彼方の記憶(13)宙ぶらりんのドル小切手

2004年の定年退職直後にハーバード大学のサマースクールに短期留学した時は、大学の生協ともいえるCOOPを大いに活用した。初っ端から授業に必須の教科書・ファイル・レポート用紙などの文具一切、寮生活に必要な洗面具や諸々の雑貨、着替え用の衣類やサンダル、果ては帰国時のサムソーナイトまで。

また、ストレス解消に日本語のミステリーを持ち込んで二階のカフェに陣取って読みふけったものだった。こじんまりしているが気の利いたスウィーツも揃えていてなかなか居心地が良く今でも懐かしく思い出す。

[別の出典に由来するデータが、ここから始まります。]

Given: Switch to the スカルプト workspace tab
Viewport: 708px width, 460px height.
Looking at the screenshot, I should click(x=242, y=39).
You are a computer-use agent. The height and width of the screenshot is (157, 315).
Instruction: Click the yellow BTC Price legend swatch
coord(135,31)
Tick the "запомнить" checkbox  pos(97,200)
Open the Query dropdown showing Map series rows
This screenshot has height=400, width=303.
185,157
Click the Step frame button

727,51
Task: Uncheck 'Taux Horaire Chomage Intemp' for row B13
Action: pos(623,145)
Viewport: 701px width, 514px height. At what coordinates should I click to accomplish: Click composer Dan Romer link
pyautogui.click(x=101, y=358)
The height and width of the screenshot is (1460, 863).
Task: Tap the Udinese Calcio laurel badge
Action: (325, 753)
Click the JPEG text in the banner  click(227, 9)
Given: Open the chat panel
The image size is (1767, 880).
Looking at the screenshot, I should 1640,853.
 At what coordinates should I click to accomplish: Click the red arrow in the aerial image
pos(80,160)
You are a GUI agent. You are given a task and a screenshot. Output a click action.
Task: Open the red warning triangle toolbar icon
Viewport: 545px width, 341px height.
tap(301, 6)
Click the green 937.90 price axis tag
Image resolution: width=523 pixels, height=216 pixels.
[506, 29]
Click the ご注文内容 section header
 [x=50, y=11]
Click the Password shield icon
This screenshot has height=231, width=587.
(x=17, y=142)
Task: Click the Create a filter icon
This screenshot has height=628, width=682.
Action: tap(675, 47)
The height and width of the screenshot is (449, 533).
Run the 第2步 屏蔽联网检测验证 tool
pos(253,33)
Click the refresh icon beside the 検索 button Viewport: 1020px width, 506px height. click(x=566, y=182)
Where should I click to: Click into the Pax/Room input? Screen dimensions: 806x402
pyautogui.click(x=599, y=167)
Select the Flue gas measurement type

さすがに経営のプロを育てるビジネス・スクールを擁する大学生協だけに商売上手で、観光グッズも充実していたので地元民だけでなく国内外の観光客を引き寄せて繁盛していた。

そのCOOPには1ドル支払ってメンバーになると、購入する毎に一定の割引額を年間集計した合計額を、1年に一度キャッシュバックとして還元する特典があり、それもあって私はせっせと買い物をしていたのだが、帰国してその事はすっかり頭から抜け落ちていた。

ところが、帰国4ヶ月後の12月のある日、そのCOOPからキャッシュバックとして、$8.79の小切手が届いたのだ。


さて、どうしたものかと思案しつつ、当時口座を開設していた外資系銀行に「このドル小切手でドル口座に入金出来ますか」と問い合わせたところ「ドル口座に入金は可能だが、小切手の取付け手数料が1000円かかる」と言われて目を白黒!!!!!

因みに当時の為替レートは1ドル105円前後、泣く泣く小切手を切り刻んでしまったが、国内での外貨小切手の取り扱いについて勉強不足を痛感した次第。